**YOUR ASSIGNMENT**
Reproduce verbatim every line from the one that includes "Switch to the Trading Data tab" to the closing line of the entries; omit everything before it.

**RECORDS**
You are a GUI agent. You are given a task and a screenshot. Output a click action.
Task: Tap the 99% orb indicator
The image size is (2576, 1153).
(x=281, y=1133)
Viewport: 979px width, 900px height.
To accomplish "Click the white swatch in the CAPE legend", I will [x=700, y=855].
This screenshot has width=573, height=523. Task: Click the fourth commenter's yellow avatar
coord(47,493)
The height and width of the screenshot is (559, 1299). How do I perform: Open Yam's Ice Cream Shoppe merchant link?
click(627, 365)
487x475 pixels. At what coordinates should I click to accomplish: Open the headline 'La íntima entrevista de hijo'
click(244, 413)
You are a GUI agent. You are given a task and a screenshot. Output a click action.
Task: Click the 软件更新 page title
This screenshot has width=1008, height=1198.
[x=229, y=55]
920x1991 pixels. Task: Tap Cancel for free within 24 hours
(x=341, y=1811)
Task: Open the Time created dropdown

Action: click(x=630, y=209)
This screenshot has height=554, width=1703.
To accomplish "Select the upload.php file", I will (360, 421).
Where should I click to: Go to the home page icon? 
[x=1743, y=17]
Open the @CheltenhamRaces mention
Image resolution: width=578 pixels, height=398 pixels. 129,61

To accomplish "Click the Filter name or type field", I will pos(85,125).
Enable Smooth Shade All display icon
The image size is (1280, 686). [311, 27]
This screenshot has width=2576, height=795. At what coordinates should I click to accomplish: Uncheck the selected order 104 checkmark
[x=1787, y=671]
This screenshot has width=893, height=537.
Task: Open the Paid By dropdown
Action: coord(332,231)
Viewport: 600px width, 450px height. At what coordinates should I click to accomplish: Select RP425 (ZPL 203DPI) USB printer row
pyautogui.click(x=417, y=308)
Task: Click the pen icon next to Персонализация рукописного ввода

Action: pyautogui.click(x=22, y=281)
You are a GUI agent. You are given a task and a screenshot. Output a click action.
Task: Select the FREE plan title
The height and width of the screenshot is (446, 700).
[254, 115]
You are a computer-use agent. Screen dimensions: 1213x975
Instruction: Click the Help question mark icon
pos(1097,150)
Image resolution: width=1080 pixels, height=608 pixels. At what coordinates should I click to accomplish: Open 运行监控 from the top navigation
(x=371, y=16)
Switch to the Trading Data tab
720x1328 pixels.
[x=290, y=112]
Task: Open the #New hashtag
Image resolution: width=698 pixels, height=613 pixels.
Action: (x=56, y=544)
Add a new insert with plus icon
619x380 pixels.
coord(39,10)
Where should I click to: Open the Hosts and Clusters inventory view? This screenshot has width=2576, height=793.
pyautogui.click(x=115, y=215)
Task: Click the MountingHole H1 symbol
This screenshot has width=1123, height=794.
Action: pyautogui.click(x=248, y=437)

**TASK ANSWER**
Switch to the Trading Data tab
720x1328 pixels.
[x=290, y=112]
Task: Open the #New hashtag
Image resolution: width=698 pixels, height=613 pixels.
Action: (x=56, y=544)
Add a new insert with plus icon
619x380 pixels.
coord(39,10)
Where should I click to: Open the Hosts and Clusters inventory view? This screenshot has width=2576, height=793.
pyautogui.click(x=115, y=215)
Task: Click the MountingHole H1 symbol
This screenshot has width=1123, height=794.
Action: pyautogui.click(x=248, y=437)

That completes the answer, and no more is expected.